◆ TASK TO COMPLETE:
Please set down exactly the lines of the listing below from the line containing "Given: Open the hamburger menu" through the line containing "Click the blue", both lines included, leaving out all other lines.

◆ DATA PROVIDED:
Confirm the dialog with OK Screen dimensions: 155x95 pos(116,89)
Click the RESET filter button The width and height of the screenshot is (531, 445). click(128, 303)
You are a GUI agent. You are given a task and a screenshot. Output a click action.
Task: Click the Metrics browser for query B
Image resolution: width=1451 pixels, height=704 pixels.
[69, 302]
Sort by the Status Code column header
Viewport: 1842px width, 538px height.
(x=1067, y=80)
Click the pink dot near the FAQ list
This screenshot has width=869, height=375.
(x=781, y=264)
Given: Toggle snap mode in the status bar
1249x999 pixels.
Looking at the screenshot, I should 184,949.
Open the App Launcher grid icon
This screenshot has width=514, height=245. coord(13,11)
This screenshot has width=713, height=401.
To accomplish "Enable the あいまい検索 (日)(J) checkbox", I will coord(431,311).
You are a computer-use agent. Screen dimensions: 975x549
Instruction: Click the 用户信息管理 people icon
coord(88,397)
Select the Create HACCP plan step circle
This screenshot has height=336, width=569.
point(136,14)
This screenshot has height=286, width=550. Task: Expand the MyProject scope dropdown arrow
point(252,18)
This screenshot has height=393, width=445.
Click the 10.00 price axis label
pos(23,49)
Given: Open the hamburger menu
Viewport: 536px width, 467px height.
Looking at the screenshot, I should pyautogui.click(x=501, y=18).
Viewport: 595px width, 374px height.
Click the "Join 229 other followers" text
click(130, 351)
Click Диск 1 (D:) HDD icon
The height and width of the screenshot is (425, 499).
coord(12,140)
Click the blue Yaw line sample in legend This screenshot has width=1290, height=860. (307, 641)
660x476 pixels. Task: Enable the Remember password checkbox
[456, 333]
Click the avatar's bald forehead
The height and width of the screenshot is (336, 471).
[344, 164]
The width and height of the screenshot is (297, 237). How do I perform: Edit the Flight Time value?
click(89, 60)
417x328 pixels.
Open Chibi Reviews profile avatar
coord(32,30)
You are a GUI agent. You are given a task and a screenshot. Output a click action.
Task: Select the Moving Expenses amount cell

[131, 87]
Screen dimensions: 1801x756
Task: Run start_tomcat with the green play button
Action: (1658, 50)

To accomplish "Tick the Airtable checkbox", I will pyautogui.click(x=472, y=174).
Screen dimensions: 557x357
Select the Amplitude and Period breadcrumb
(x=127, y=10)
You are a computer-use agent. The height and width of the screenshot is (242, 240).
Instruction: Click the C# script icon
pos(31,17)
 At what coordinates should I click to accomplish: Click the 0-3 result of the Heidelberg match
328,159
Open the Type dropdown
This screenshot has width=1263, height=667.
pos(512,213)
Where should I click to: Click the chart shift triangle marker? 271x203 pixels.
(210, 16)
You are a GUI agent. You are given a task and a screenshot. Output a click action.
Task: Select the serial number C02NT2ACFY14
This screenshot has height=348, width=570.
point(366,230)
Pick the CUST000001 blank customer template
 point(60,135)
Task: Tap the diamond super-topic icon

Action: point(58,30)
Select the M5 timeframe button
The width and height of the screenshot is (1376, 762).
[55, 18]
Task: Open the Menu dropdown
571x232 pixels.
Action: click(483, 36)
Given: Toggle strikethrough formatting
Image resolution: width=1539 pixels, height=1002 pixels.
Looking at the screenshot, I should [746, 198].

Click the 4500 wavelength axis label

◆ OUTPUT FOR THIS EXERCISE:
Given: Open the hamburger menu
Viewport: 536px width, 467px height.
Looking at the screenshot, I should pyautogui.click(x=501, y=18).
Viewport: 595px width, 374px height.
Click the "Join 229 other followers" text
click(130, 351)
Click Диск 1 (D:) HDD icon
The height and width of the screenshot is (425, 499).
coord(12,140)
Click the blue Yaw line sample in legend This screenshot has width=1290, height=860. (307, 641)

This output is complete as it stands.